Vukota-Bojić c. Suisse 2017

Protection contre les filatures abusives dans les litiges avec les assureurs

[…] vu le manque global de clarté des dispositions de droit interne sur le sujet, la Cour n’est pas convaincue qu’elles aient suffi à offrir des garanties adéquates et effectives contre les abus.

Arrêt de la Cour européenne des droits de l’homme, janvier 2017

Contexte

En 1995, Savjeta Vukota-Bojić fut heurtée par une moto et blessée à la tête et à la colonne vertébrale.

Les examens médicaux se soldèrent par des conclusions contradictoires sur son aptitude au travail.

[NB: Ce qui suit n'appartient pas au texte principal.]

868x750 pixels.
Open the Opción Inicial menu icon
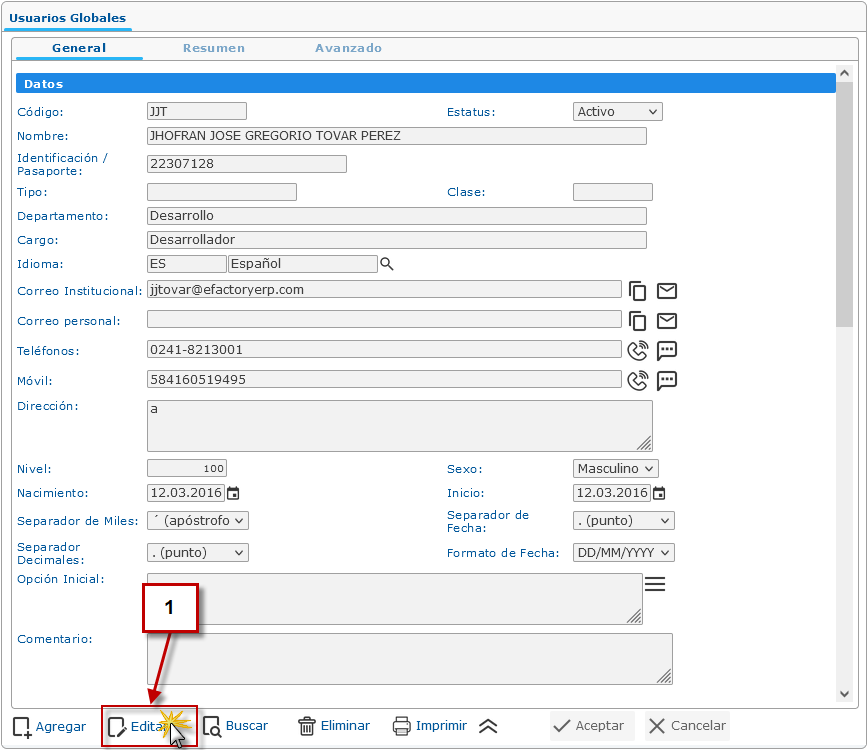[x=654, y=585]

Avant l’accident, Savjeta était coiffeuse. Comme toutes les personnes travaillant en Suisse, elle était couverte par une assurance accidents obligatoire. Cependant, son assureur (un organisme public) l’invita à se faire à nouveau examiner. Cette fois, les médecins conclurent qu’elle était en pleine capacité de travailler.

S’ensuivit un contentieux de plusieurs années entre Savjeta et la compagnie d’assurances, ponctué de passages devant les tribunaux et d’examens médicaux supplémentaires.

Au cours du contentieux, Savjeta ayant refusé de subir un nouvel examen médical, l’assureur la fit suivre en secret par des détectives privés. Cette surveillance aboutit à la rédaction d’un rapport sur ses activités. L’assureur, dans un premier temps, refusa toute allocation à Savjeta, en partie sur la base du contenu du rapport.

Apprenant l’existence des détectives, Savjeta ressentit comme une atteinte à sa vie privée le fait d’avoir été filmée à son insu. Elle demanda une indemnisation et la destruction du dossier de surveillance.

En 2010, un tribunal suisse jugea que la surveillance était légale et que le dossier constituait une preuve recevable.

Arrêt de la Cour européenne des droits de l’homme

La Cour européenne a conclu que la Suisse avait violé le droit de Savjeta au respect de la vie privée, car la loi suisse ne protégeait pas suffisamment contre les mesures abusives de surveillance secrète.

Suites

En réaction à l’arrêt de la Cour européenne, la Suisse a adopté en 2019 une nouvelle loi qui réglemente mieux les activités de surveillance secrète pour le compte de compagnies d’assurances.

La nouvelle loi comporte une liste de circonstances qui justifient une surveillance et une liste de méthodes soumises à l’approbation d’un tribunal. Elle précise la durée maximale, oblige à informer la personne concernée qu’elle a été surveillée et énonce des règles générales en matière de conservation et de destruction des données recueillies.